ANTONIO LOPEZ: FUTURE FUNK FASHION EXHIBITION AT EL MUSEO DEL BARRIO

Vibrant colors, provocative sensuality and an explosion of high energetic visual artistry. Those are just some of the elements that can be experienced at the Antonio Lopez exhibition Future Funk Fashion. This extraordinary exhibit opened its doors at El Museo del Barrio on June 14th.

Antonio Lopez was a Puerto Rican native who grew up in East Harlem, New York City from the age of seven. A world renown fashion illustrator and artist whose works were prominently found in publications such as Vogue, Elle, The New York Times and Harper’s Bazaar among others. He attended the Fashion Institute of Technology and later moved to Paris to work alongside Karl Lagerfeld. El Museo del Barrio is presenting three decades worth of Antonio’s drawings that include his photographs, clothing and shoes (some that have never been seen before). It also highlights the working partnership with his life-long business partner, Juan Ramos. Future Funk Fashion is a celebration of Antonio’s artistry and is divided into themes such as the body, music, the street and the influence of Afrofuturism. Antonio’s eye for beauty and talent was one of a kind, which led him to work with and discover supermodels such as Jerry Hall, Pat Cleveland, Grace Jones and Jessica Lange (aka ‘Antonio’s Girls’). The story of these relationships are well portrayed throughout the exhibit in photographs and illustrations. In many of his sketches, he explored the muscular male and female form and he was highly influenced by music, dance, politics and the street culture of New York City in the 1970s and 1980s.

WRITTEN EXERCISE
Reproduce the passage from the article on the Antonio Lopez exhibition word for word, beginning at the words "Vibrant colors, provocative" and stopping after "on June 14th.". None of the data is needed here.

[Entries for locating words and elements]
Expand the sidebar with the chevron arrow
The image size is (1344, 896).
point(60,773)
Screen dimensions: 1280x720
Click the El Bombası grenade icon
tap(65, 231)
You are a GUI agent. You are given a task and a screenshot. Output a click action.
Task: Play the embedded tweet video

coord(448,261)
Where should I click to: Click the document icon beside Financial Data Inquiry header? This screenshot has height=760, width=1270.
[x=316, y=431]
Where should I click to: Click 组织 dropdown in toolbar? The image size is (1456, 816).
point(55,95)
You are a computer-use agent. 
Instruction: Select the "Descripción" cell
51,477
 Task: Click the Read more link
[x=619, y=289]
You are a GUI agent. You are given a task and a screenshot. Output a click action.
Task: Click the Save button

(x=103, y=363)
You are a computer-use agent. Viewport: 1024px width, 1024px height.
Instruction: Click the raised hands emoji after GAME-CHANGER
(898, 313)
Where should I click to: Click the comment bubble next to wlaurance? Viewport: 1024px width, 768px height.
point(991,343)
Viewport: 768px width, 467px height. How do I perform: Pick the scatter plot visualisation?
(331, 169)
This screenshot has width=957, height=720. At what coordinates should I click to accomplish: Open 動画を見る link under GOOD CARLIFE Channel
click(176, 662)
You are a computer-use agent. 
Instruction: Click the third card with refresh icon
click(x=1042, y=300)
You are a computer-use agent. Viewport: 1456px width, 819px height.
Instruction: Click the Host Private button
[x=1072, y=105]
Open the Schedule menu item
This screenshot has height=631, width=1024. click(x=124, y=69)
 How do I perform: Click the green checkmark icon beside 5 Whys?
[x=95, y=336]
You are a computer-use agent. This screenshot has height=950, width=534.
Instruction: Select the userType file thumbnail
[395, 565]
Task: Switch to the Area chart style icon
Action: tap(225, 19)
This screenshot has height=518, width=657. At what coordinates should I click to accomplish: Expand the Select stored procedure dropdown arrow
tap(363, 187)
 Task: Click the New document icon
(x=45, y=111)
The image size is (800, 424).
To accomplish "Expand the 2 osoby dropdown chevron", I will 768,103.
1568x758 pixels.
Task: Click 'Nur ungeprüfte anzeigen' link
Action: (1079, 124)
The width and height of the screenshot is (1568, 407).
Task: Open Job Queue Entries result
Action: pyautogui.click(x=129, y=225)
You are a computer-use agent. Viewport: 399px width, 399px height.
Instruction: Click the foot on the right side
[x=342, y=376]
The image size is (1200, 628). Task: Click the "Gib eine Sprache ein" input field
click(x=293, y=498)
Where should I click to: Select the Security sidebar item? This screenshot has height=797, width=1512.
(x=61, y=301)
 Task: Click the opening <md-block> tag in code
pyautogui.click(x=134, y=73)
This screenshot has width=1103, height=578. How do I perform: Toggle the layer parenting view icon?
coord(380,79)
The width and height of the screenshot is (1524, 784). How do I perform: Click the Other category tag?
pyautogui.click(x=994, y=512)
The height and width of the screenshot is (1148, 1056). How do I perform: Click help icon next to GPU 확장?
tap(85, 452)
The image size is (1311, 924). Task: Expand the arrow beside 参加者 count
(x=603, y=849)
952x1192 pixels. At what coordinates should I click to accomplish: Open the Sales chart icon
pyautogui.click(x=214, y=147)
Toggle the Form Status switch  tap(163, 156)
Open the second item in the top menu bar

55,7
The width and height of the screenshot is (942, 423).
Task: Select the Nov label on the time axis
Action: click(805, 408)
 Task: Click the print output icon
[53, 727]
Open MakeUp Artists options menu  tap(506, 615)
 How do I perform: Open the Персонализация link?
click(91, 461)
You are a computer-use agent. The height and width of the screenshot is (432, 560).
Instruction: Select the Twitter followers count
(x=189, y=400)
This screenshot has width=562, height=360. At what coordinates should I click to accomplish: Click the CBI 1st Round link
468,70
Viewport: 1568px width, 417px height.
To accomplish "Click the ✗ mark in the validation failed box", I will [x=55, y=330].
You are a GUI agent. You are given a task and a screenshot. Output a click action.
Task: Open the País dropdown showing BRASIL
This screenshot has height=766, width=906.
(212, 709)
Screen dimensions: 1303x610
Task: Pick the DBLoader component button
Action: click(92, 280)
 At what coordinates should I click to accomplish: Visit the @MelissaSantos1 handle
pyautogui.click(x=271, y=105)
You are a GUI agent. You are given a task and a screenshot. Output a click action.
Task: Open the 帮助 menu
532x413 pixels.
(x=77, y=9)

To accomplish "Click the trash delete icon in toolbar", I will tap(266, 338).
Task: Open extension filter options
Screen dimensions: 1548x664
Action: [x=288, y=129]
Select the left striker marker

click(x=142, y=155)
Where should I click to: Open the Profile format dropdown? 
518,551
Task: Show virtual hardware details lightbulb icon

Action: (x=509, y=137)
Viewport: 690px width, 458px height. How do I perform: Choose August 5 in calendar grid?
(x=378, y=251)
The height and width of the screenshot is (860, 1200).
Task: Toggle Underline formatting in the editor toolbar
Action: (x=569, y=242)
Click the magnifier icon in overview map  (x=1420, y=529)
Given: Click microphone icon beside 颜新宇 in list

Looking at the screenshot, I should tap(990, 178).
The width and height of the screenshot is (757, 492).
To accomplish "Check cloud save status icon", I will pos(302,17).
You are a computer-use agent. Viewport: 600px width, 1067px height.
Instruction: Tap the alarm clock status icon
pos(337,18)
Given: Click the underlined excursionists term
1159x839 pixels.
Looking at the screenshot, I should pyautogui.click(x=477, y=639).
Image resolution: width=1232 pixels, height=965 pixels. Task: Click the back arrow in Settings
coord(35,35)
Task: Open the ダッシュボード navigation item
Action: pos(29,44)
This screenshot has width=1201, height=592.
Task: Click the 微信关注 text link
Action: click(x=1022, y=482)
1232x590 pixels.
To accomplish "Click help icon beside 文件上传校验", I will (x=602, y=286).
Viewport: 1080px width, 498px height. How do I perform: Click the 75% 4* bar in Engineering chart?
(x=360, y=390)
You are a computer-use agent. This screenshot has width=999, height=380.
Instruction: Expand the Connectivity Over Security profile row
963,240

REPLY TO THE TASK
Vibrant colors, provocative sensuality and an explosion of high energetic visual artistry. Those are just some of the elements that can be experienced at the Antonio Lopez exhibition Future Funk Fashion. This extraordinary exhibit opened its doors at El Museo del Barrio on June 14th.